_Record set:_
************

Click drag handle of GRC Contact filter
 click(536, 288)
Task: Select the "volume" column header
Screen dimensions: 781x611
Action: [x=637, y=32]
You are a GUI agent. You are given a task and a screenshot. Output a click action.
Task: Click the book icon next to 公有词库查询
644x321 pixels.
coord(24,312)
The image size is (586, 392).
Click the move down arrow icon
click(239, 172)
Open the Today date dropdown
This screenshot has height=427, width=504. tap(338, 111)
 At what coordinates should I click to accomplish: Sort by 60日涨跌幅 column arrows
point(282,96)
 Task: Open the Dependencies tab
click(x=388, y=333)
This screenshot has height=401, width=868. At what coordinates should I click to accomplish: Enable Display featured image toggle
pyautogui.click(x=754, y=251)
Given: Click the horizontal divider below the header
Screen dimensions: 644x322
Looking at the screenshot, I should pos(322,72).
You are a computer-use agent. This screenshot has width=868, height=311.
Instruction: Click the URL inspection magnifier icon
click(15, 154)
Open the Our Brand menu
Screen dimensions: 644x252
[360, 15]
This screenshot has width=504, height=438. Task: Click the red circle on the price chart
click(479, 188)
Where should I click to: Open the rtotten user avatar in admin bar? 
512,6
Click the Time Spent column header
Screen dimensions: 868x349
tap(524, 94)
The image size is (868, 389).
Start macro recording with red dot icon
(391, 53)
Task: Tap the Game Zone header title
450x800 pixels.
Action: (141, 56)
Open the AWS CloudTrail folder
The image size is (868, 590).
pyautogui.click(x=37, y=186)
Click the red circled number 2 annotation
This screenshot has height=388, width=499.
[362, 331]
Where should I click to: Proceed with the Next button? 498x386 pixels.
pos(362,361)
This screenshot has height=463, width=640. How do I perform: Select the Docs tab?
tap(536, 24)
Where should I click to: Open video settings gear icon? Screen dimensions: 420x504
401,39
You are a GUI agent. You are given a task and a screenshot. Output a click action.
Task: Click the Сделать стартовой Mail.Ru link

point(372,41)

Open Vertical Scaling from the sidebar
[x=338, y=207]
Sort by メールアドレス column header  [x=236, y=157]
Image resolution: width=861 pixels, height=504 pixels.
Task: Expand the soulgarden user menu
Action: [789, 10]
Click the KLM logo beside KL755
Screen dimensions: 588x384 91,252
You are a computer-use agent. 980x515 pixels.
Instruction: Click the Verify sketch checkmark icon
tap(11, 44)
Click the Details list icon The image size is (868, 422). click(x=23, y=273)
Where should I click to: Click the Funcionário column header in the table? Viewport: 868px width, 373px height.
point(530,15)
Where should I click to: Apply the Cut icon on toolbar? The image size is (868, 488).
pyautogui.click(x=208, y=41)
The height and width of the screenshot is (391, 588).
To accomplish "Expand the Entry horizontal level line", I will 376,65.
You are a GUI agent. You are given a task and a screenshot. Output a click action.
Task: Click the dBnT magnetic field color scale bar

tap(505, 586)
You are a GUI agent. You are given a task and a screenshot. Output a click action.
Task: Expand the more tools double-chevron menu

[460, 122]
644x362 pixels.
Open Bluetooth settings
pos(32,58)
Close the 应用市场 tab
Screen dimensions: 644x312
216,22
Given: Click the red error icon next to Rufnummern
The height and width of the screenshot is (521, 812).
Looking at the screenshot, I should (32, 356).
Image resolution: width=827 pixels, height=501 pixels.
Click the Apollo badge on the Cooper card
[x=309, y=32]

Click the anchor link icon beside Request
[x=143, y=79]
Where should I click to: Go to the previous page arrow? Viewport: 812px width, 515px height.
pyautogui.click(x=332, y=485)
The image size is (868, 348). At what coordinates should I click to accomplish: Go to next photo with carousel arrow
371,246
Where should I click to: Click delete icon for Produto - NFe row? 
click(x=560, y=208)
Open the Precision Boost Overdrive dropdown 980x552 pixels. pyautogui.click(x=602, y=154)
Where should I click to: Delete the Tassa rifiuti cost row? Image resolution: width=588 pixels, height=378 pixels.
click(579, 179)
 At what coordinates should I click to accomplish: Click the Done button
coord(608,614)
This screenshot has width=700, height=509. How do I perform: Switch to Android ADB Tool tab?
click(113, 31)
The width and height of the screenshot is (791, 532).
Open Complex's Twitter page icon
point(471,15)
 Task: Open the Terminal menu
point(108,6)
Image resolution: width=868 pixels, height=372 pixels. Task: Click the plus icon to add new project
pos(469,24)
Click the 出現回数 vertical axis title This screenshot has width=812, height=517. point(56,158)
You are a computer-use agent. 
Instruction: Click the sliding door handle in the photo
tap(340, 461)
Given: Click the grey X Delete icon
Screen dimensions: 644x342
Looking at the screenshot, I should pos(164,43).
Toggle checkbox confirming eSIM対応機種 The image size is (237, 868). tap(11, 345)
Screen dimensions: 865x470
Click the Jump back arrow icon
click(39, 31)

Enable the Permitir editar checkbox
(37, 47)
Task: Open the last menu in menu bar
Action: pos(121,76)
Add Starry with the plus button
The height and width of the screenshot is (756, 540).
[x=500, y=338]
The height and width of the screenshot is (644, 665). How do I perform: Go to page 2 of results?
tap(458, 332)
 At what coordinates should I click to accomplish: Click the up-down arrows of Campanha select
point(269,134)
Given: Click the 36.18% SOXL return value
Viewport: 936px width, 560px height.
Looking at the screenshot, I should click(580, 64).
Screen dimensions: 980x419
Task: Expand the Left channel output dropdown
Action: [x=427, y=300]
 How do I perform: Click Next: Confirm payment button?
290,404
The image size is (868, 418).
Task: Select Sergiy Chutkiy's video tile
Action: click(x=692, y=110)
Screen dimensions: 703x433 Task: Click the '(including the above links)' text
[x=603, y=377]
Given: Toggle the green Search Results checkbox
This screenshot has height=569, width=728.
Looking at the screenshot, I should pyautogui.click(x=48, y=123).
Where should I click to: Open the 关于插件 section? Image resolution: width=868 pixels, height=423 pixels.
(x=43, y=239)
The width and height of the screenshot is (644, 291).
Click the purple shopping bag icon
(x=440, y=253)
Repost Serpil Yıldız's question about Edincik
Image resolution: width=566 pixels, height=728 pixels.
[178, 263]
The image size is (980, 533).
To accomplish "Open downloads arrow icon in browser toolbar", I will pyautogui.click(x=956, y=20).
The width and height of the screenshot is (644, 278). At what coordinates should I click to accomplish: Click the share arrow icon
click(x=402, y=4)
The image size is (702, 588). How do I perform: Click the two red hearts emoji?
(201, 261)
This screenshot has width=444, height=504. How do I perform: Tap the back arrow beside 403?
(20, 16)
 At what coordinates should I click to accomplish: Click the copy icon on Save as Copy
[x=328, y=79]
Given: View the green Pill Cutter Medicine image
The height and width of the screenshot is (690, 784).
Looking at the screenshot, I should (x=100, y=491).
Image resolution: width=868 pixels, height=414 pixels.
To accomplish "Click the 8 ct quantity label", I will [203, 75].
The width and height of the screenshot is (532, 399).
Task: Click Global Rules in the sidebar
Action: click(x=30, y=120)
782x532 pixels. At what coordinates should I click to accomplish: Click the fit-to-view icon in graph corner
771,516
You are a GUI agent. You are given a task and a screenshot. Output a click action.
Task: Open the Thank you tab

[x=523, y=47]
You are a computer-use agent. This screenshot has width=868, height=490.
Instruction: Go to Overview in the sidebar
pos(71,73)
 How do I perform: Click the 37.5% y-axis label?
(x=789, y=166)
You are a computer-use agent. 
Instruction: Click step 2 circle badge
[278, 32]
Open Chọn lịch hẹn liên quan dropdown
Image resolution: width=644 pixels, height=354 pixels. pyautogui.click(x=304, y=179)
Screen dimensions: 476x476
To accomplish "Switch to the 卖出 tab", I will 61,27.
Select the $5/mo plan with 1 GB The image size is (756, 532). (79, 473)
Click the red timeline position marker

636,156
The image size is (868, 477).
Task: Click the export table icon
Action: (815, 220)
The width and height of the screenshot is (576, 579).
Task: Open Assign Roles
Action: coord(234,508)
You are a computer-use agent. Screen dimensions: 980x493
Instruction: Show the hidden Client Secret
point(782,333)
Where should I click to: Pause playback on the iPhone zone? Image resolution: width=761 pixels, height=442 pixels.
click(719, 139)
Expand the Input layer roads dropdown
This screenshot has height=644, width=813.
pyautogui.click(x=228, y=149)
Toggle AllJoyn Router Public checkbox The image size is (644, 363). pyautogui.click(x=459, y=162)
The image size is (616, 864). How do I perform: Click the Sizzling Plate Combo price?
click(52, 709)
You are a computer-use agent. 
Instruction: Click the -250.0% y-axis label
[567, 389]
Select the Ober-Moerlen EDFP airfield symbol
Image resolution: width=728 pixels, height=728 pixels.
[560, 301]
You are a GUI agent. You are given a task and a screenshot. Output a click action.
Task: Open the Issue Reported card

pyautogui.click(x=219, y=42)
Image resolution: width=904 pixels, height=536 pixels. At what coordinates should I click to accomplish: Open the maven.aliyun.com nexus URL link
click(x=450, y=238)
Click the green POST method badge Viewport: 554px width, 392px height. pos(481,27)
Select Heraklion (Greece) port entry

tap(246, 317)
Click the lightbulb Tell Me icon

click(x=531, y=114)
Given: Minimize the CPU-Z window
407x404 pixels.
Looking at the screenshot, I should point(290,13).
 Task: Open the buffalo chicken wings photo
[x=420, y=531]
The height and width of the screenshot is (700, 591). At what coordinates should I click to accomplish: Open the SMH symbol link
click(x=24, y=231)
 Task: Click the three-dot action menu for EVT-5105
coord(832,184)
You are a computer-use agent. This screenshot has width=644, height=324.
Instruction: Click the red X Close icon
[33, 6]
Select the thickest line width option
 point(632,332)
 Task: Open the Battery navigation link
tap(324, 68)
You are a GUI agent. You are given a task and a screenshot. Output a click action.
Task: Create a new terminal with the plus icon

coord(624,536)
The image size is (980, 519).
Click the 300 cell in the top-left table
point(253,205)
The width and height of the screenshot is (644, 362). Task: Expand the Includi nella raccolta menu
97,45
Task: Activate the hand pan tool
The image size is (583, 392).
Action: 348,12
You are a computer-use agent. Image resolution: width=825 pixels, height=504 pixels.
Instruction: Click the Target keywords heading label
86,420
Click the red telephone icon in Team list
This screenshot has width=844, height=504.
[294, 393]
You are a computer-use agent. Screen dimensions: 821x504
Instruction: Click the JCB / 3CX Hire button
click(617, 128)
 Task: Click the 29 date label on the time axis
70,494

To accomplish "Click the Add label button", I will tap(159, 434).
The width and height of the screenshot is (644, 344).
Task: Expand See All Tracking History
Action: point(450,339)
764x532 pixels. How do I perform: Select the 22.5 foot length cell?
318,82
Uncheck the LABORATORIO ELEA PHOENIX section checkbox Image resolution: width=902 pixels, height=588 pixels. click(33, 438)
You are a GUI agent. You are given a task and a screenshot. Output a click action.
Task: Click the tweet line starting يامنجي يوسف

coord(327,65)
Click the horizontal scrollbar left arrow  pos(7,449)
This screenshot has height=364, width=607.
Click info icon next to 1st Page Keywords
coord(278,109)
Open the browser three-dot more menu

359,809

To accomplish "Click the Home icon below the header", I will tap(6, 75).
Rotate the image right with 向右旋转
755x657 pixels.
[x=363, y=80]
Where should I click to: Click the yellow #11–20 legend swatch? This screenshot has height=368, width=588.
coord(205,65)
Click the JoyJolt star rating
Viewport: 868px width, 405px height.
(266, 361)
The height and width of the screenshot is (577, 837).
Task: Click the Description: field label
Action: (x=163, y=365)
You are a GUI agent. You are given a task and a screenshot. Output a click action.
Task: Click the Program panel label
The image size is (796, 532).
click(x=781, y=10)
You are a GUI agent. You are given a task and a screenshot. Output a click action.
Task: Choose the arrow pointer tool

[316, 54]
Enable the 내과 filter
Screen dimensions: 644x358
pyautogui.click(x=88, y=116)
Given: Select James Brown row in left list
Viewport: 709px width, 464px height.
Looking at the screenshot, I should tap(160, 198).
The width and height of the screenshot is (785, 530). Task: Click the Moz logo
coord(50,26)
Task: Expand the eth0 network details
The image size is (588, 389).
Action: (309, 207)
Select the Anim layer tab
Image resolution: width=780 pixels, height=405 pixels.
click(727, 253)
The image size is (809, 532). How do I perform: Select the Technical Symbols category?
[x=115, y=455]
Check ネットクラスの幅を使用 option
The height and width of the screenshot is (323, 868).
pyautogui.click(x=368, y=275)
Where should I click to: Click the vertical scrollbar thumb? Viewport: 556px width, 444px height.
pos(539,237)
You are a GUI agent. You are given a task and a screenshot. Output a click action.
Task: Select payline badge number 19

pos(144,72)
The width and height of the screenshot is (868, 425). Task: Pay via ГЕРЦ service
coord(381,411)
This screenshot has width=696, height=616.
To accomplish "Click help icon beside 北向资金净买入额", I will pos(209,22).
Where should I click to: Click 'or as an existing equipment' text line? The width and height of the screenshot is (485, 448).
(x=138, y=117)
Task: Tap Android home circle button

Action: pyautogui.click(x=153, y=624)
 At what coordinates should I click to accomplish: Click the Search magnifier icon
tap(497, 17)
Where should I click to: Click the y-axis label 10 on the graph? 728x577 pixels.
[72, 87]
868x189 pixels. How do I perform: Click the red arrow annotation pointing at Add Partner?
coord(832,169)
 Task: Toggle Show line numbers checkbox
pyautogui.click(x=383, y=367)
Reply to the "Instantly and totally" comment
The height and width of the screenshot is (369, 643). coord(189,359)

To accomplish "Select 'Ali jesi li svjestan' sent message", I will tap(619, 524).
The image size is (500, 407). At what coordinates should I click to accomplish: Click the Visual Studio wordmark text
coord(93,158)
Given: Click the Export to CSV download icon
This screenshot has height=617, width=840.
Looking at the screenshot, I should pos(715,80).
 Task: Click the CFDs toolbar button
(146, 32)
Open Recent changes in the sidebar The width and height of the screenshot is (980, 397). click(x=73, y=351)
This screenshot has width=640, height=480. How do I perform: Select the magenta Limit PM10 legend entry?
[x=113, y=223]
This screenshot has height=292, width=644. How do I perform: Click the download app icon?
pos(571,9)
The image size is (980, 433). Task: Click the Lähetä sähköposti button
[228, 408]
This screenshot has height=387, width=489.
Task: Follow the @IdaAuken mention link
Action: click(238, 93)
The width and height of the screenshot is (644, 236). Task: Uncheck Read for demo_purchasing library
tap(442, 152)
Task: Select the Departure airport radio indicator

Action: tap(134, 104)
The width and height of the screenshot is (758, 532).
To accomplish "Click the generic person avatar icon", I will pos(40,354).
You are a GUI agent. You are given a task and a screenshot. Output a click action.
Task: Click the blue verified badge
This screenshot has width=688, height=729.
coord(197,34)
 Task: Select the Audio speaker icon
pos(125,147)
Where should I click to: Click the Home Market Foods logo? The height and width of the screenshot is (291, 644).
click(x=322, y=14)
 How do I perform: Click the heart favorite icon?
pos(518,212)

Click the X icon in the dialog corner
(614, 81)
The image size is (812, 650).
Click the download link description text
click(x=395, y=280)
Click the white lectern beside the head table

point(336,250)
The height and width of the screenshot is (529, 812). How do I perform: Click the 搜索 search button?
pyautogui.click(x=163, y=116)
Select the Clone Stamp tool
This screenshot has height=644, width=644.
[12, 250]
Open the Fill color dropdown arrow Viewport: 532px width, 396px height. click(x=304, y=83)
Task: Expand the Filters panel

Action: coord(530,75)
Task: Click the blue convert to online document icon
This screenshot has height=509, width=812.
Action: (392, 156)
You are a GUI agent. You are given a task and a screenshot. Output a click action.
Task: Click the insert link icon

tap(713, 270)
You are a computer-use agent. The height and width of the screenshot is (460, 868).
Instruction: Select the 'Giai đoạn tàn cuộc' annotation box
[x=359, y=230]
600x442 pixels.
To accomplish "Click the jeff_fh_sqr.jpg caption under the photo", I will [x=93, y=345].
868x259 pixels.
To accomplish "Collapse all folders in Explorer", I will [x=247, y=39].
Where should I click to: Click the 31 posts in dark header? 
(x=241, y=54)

************

_Task prompt:_
Nothing but lines that contain "computer" should appear in the answer. Copy each from the records.

_Reply to the task:_
You are a computer-use agent. This screenshot has width=868, height=311.
You are a computer-use agent. 980x515 pixels.
You are a computer-use agent. 
You are a computer-use agent. This screenshot has width=868, height=490.
You are a computer-use agent. 
You are a computer-use agent. Screen dimensions: 980x493
You are a computer-use agent. 
You are a computer-use agent. This screenshot has width=644, height=324.
You are a computer-use agent. Image resolution: width=825 pixels, height=504 pixels.
You are a computer-use agent. Screen dimensions: 821x504
You are a computer-use agent. The height and width of the screenshot is (460, 868).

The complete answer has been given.